За дверью все ближе слышны шаги, вот открылась дверь в бокс, где она затаилась, и кто-то вошел, впустив полосу света. Потом дверь закрылась, шаги переместились.
«Это он поочередно открывает все двери. – Мила в ужасе замирает. – Как он сюда попал и где медсестры? А дежурный врач?»
Шаги снова приблизились, полоска света стала шире – дверь открылась совсем беззвучно. Кто-то поднял одеяло, потом снова опустил. Полоска света исчезла, шаги отдалились.
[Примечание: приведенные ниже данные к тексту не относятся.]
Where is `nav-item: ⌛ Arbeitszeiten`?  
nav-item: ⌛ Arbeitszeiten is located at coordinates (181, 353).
Мила знает, что это может быть просто уловка. Она сжалась посреди проводов, в голове пульсирует боль, а тьма вот-вот накроет ее. Но она держится изо всех сил, потому что ей нужно выжить – у нее Стая, ее обожаемые братья, и она твердо намерена вернуться к ним. Есть в мире Бруно и Декстер, они ее ждут, она им нужна.
В отделении кто-то кричит – в этом крике ужас, осознание чего-то непоправимого, и беспомощность.
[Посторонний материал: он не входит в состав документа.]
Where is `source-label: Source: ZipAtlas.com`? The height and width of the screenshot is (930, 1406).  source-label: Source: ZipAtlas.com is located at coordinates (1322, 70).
Тьма накрывает Милу в момент понимания: чужой ушел, сейчас сбегутся люди, а значит, безопасность близко. Мысль, промелькнувшая в последнем проблеске сознания: а как же они найдут ее, раз она под чужой кроватью?
19
– Убита санитарка Вера Ивановна Шичек – застрелена, медсестра Павлова в тяжелом состоянии – удар тупым тяжелым предметом, до сих пор оперируют. – Реутов раздраженно перебирает горку бумаг. – Дежурного врача вызвали в приемный покой, когда привезли жертв массового ДТП, а вторая медсестра уцелела чудом – ходила в манипуляционную стационара за препаратами и перевязочным материалом. Днем забрать не успели, и сестра-хозяйка оставила для них в общей – заперла в шкаф, и пока нашли ключ, освободили тележку, чтобы все погрузить… В общем, повезло и ей, и Павловой – чуть позже бы вернулась, и спасать было бы некого, а так есть шанс. А Милана услышала чужие шаги и спряталась под кровать в боксе напротив, там парнишка после драки с проломленным черепом. Преступника не видела, даже обуви.